------ Extract to read ------
Maybe it’s just the hilarity and vulnerability of sharing a sport in which one is stripped down to a Speedo, goggled up with a cap that purses one’s forehead, barking out sets in coded commands most people don’t understand.
We cannot escape ourselves in this position.
We’ve become so accepting of our aging forms that we spontaneously, and without explanation, walk up to each other in the locker room unclad to spread lotion on each other’s mole-speckled backs, an interaction that can horrify younger onlookers.
We just laugh. And as we get older, there is simply more to laugh about — a knee that locks up in the middle of a workout (OK, so it wasn’t that funny), the inevitable lap we forgot to swim, the hot flash among our youngest member that forces us to pause in the middle of a set, the suit that rips up the back exposing a full-bodied bottom…and the decision to keep on swimming, rip and all.
------ Provided material ------
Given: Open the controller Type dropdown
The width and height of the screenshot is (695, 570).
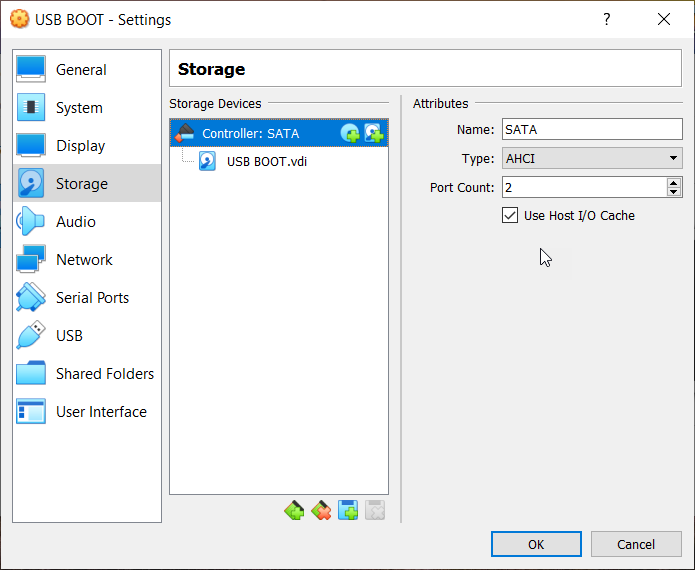Looking at the screenshot, I should pyautogui.click(x=592, y=158).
------
Task set:
1/ In the passage about aging swimmers, what do the swimmers do in the locker room that can horrify younger onlookers?
2/ Rewrite the stretch of the passage about aging swimmers from "Maybe it’s just" through "people don’t understand.", substituting "swimsuit" for "Speedo".
3/ Proceed with the passage about aging swimmers, starting after its final sentence.

Answers to the exercises:
1/ They walk up to each other unclad and spread lotion on each other's mole-speckled backs.

2/
Maybe it’s just the hilarity and vulnerability of sharing a sport in which one is stripped down to a swimsuit, goggled up with a cap that purses one’s forehead, barking out sets in coded commands most people don’t understand.

3/
Twice the Benefit
As it turns out, we’re likely to live longer because we swim together. We’ve found a kind of double whammy for longevity.
For one thing, the swimming itself appears to make a difference. According to a multi-year analysis of men conducted by researchers at the University of South Carolina, swimmers have a significantly lower risk of death from all causes — not only compared to sedentary folks, but even to walkers or joggers.
Last year, of course, Diana Nyad became the poster child for mature swimming after her Cuba-to-Florida trek at age 64. With less fanfare, a 104-year-old man in Winnipeg became the oldest masters swimmer in the world this year. He began competing at age 79.
But beyond the laps, we’ve hit another factor that correlates with longer life: We are a strong and regular social support for each other.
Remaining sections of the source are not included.